O que um líder pode aprender com a atitude de Tite?2 min para ler

O treinador da Seleção Brasileira de Futebol agiu com maestria diante de uma situação inesperada.

Ser um bom líder vai muito além da atuação no ambiente corporativo. Um exemplo pôde ser visto na sede da CBF (Confederação Brasileira de Futebol), no Rio de Janeiro, durante o anúncio da lista de convocados para a Copa do Mundo.

Por conta da lesão no joelho de Daniel Alves, Tite fez uma decisão de última hora para substituir o jogador no evento que acontece de 14 de junho a 15 de julho, na Rússia. O treinador da Seleção Brasileira escolheu Danilo do Manchester City e Fagner do Corinthians para estarem na posição de laterais.

De acordo com José Roberto Marques, presidente do IBC (Instituto Brasileiro de Coaching), Tite demonstrou verdadeiras características de um líder perante o imprevisto. “A resiliência guiou a situação. Ou seja, o técnico não se abateu e conseguiu seguir em frente para solucionar o desafio. Contudo, mais do que ter a capacidade de adaptação, é possível enxergar nele um conhecimento profundo do perfil de cada jogador e a confiança depositada em sua equipe. Outro ponto importante a ser observado é o fato de que um plano B já estava em andamento, pois outras peças tinham sido treinadas.

Estes elementos contribuíram para amenizar o impacto da casualidade”, afirma.

Para os executivos que também desejam alcançar o sucesso em momentos de tomar uma atitude inesperada, Marques aconselha manter a postura positiva. Afinal, diante de qualquer acaso, a positividade traz mais benefícios do que o desespero e a visão negativa. “É imprescindível ter em mente que sempre há um caminho.

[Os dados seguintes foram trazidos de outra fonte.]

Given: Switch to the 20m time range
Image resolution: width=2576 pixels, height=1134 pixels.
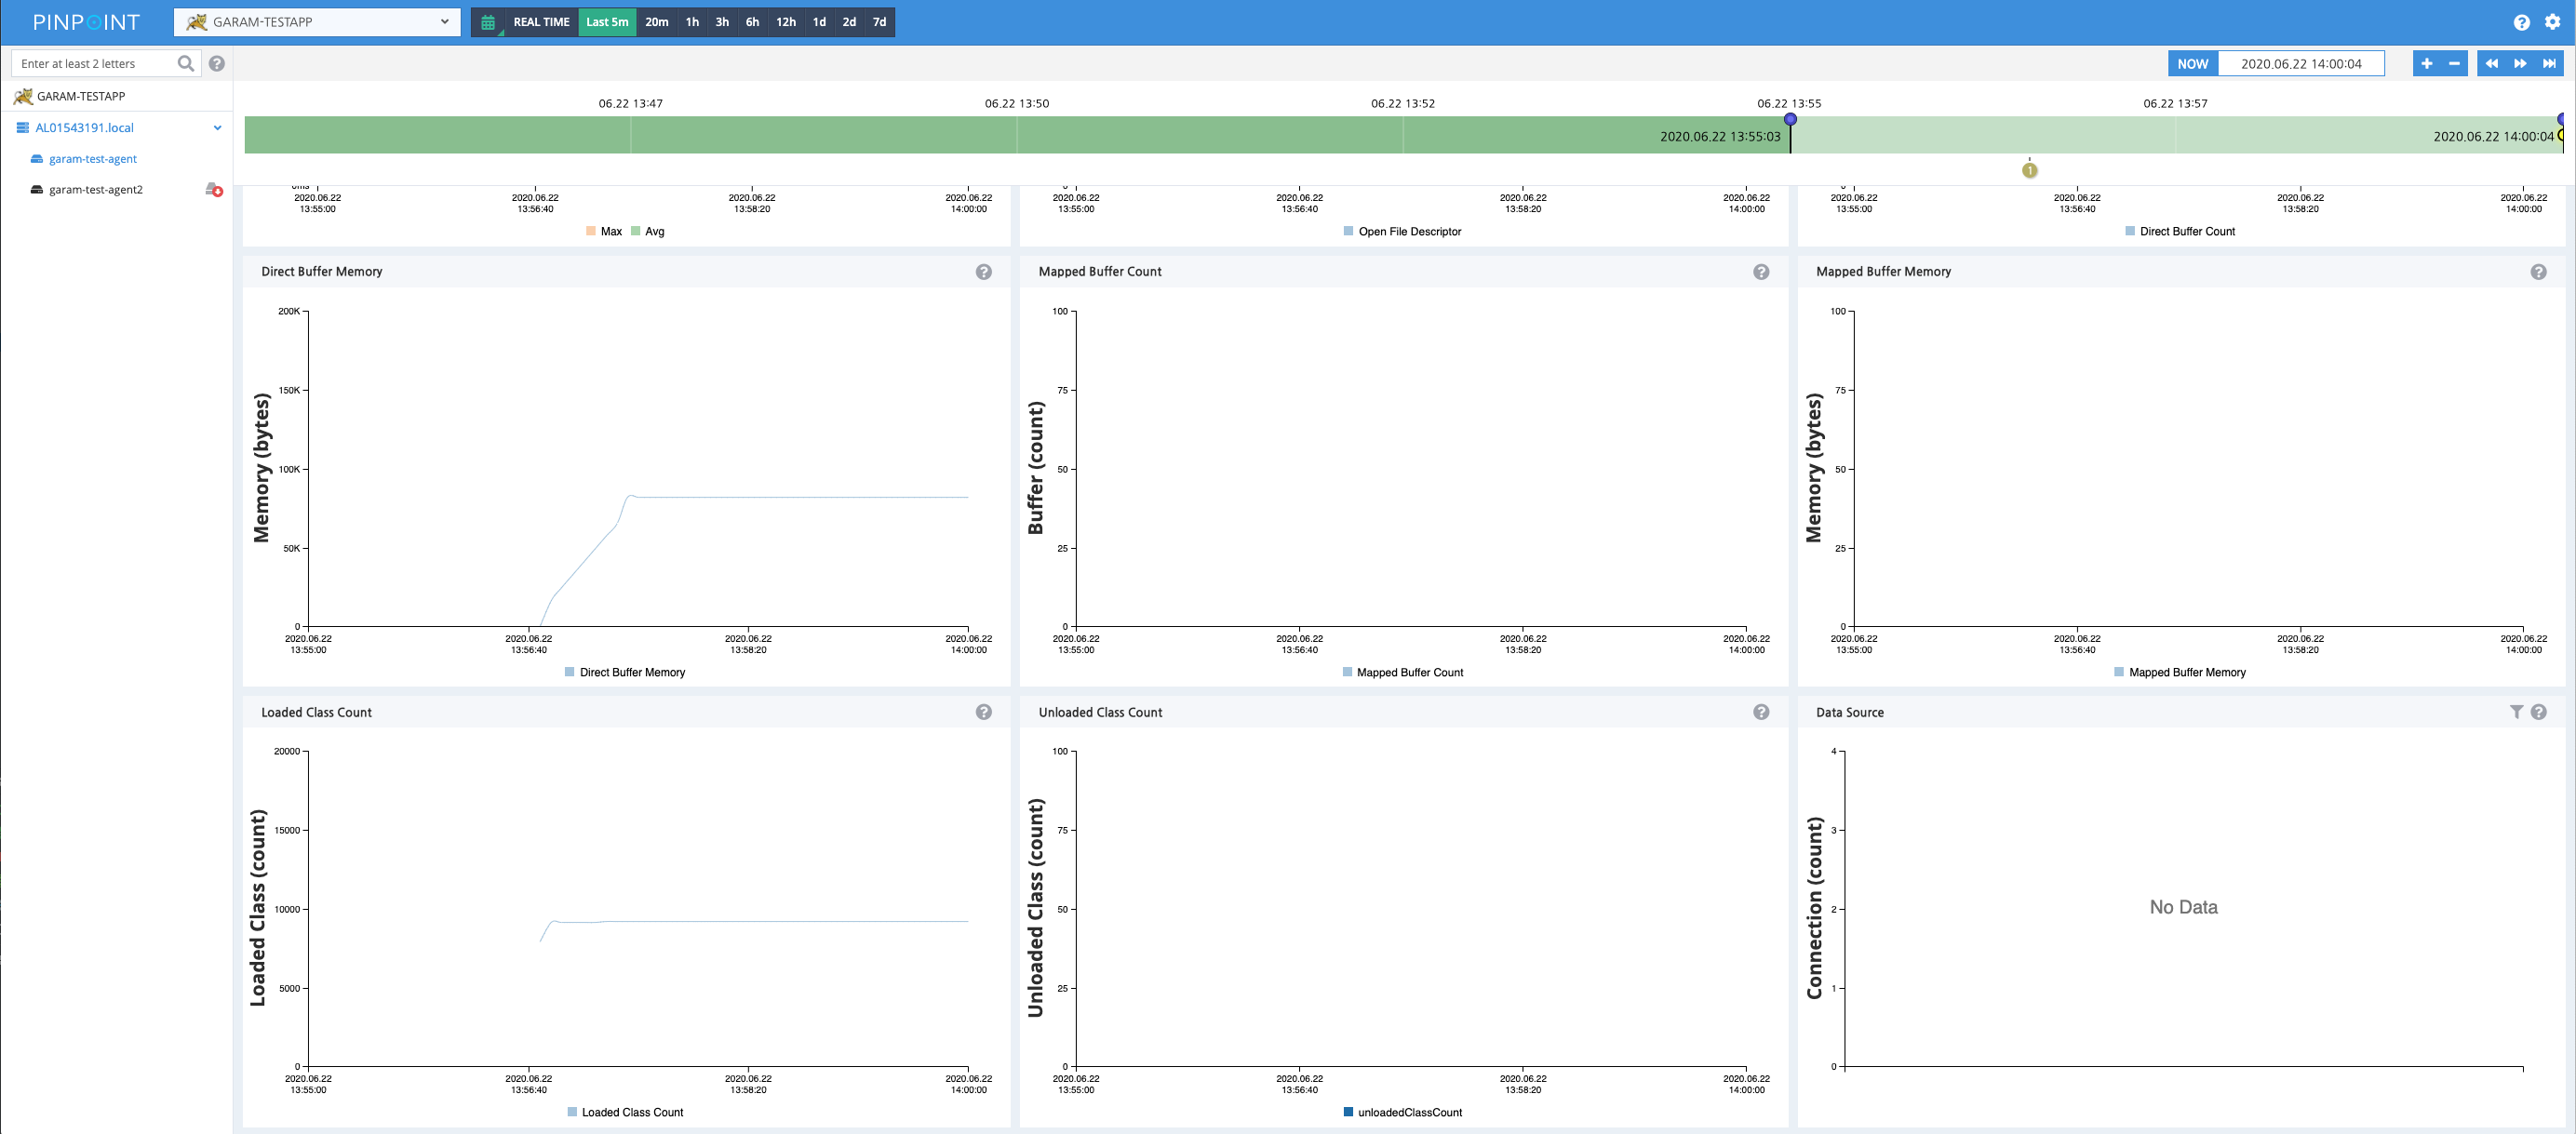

Se necessário, não fique com vergonha de pedir ajuda. Una o seu time de colaboradores, pense em parceria”, pondera.

Neste cenário, os principais erros que um líder pode cometer são: perder o controle emocional e deixar de utilizar a inteligência emocional. A consequência dessas ações gera o impulso que prejudica os negócios tanto a curto como a longo prazo. Portanto, é preciso ter cuidado e manter um raciocínio rápido.

Já em relação aos acertos, entra a visão sistêmica. É fundamental ter a compreensão integral da organização para saber exatamente a repercussão que a atitude pode ocasionar. Em segundo lugar, o executivo deve conhecer o time em aspectos técnicos e comportamentais para estar apto a alinhar a estratégia. Por fim, é necessário desenvolver a habilidade de não se abalar com as adversidades, a fim de retomar o rumo frente ao imprevisível.